§ **WHAT YOU NEED TO DO**
Print the data that follows exactly, leaving nothing out.

RECORDS PROVIDED Start Marker

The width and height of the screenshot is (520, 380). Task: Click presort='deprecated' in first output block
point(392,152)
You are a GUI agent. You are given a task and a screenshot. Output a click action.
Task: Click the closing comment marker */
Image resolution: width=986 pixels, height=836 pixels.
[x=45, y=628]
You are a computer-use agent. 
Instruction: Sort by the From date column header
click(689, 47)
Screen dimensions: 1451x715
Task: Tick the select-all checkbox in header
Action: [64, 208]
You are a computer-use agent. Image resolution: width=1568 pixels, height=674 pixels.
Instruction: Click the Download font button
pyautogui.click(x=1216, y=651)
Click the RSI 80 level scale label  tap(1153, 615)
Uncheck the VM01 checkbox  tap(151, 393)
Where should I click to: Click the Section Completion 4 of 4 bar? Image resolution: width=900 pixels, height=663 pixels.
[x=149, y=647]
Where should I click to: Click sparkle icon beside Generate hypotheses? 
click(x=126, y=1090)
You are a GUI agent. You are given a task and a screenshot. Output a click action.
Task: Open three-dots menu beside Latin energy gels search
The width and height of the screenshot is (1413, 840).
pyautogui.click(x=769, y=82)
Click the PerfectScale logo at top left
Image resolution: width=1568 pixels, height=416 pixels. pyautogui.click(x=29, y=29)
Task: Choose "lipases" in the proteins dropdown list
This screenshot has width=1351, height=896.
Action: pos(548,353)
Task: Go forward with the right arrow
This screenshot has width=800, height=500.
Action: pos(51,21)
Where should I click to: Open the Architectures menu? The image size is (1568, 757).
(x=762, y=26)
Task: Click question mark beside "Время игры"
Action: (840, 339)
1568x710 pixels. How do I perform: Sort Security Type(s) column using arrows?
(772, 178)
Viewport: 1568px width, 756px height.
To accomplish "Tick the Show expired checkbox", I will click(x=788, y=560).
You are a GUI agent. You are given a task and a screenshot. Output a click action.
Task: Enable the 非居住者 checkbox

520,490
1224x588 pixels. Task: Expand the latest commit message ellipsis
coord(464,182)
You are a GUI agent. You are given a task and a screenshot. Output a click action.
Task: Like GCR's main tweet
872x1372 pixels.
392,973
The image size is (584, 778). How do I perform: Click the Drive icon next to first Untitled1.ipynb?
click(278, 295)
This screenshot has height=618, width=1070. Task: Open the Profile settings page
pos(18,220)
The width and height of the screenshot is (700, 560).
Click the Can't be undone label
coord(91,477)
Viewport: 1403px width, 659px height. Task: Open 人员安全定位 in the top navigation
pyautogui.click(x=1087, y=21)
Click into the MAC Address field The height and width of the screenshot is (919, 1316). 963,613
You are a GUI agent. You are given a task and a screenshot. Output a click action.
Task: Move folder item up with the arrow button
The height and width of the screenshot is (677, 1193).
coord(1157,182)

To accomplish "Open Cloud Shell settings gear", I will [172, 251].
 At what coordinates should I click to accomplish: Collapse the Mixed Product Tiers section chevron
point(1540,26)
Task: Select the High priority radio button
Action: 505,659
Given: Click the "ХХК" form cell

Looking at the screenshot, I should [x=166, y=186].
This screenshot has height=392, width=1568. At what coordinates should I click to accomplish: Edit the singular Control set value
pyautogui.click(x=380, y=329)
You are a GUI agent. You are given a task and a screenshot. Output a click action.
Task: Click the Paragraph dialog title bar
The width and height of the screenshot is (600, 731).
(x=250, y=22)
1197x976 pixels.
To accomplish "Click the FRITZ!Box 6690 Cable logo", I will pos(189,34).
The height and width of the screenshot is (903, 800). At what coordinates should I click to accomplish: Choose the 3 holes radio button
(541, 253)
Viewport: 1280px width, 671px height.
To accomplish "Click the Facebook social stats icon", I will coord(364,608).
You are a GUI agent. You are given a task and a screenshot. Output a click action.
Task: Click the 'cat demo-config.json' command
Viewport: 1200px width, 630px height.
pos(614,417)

RECORDS PROVIDED End Marker

§ **YOUR RESPONSE**
The width and height of the screenshot is (520, 380). Task: Click presort='deprecated' in first output block
point(392,152)
You are a GUI agent. You are given a task and a screenshot. Output a click action.
Task: Click the closing comment marker */
Image resolution: width=986 pixels, height=836 pixels.
[x=45, y=628]
You are a computer-use agent. 
Instruction: Sort by the From date column header
click(689, 47)
Screen dimensions: 1451x715
Task: Tick the select-all checkbox in header
Action: [64, 208]
You are a computer-use agent. Image resolution: width=1568 pixels, height=674 pixels.
Instruction: Click the Download font button
pyautogui.click(x=1216, y=651)
Click the RSI 80 level scale label  tap(1153, 615)
Uncheck the VM01 checkbox  tap(151, 393)
Where should I click to: Click the Section Completion 4 of 4 bar? Image resolution: width=900 pixels, height=663 pixels.
[x=149, y=647]
Where should I click to: Click sparkle icon beside Generate hypotheses? 
click(x=126, y=1090)
You are a GUI agent. You are given a task and a screenshot. Output a click action.
Task: Open three-dots menu beside Latin energy gels search
The width and height of the screenshot is (1413, 840).
pyautogui.click(x=769, y=82)
Click the PerfectScale logo at top left
Image resolution: width=1568 pixels, height=416 pixels. pyautogui.click(x=29, y=29)
Task: Choose "lipases" in the proteins dropdown list
This screenshot has width=1351, height=896.
Action: pos(548,353)
Task: Go forward with the right arrow
This screenshot has width=800, height=500.
Action: pos(51,21)
Where should I click to: Open the Architectures menu? The image size is (1568, 757).
(x=762, y=26)
Task: Click question mark beside "Время игры"
Action: (840, 339)
1568x710 pixels. How do I perform: Sort Security Type(s) column using arrows?
(772, 178)
Viewport: 1568px width, 756px height.
To accomplish "Tick the Show expired checkbox", I will click(x=788, y=560).
You are a GUI agent. You are given a task and a screenshot. Output a click action.
Task: Enable the 非居住者 checkbox

520,490
1224x588 pixels. Task: Expand the latest commit message ellipsis
coord(464,182)
You are a GUI agent. You are given a task and a screenshot. Output a click action.
Task: Like GCR's main tweet
872x1372 pixels.
392,973
The image size is (584, 778). How do I perform: Click the Drive icon next to first Untitled1.ipynb?
click(278, 295)
This screenshot has height=618, width=1070. Task: Open the Profile settings page
pos(18,220)
The width and height of the screenshot is (700, 560).
Click the Can't be undone label
coord(91,477)
Viewport: 1403px width, 659px height. Task: Open 人员安全定位 in the top navigation
pyautogui.click(x=1087, y=21)
Click into the MAC Address field The height and width of the screenshot is (919, 1316). 963,613
You are a GUI agent. You are given a task and a screenshot. Output a click action.
Task: Move folder item up with the arrow button
The height and width of the screenshot is (677, 1193).
coord(1157,182)

To accomplish "Open Cloud Shell settings gear", I will [172, 251].
 At what coordinates should I click to accomplish: Collapse the Mixed Product Tiers section chevron
point(1540,26)
Task: Select the High priority radio button
Action: 505,659
Given: Click the "ХХК" form cell

Looking at the screenshot, I should [x=166, y=186].
This screenshot has height=392, width=1568. At what coordinates should I click to accomplish: Edit the singular Control set value
pyautogui.click(x=380, y=329)
You are a GUI agent. You are given a task and a screenshot. Output a click action.
Task: Click the Paragraph dialog title bar
The width and height of the screenshot is (600, 731).
(x=250, y=22)
1197x976 pixels.
To accomplish "Click the FRITZ!Box 6690 Cable logo", I will pos(189,34).
The height and width of the screenshot is (903, 800). At what coordinates should I click to accomplish: Choose the 3 holes radio button
(541, 253)
Viewport: 1280px width, 671px height.
To accomplish "Click the Facebook social stats icon", I will coord(364,608).
You are a GUI agent. You are given a task and a screenshot. Output a click action.
Task: Click the 'cat demo-config.json' command
Viewport: 1200px width, 630px height.
pos(614,417)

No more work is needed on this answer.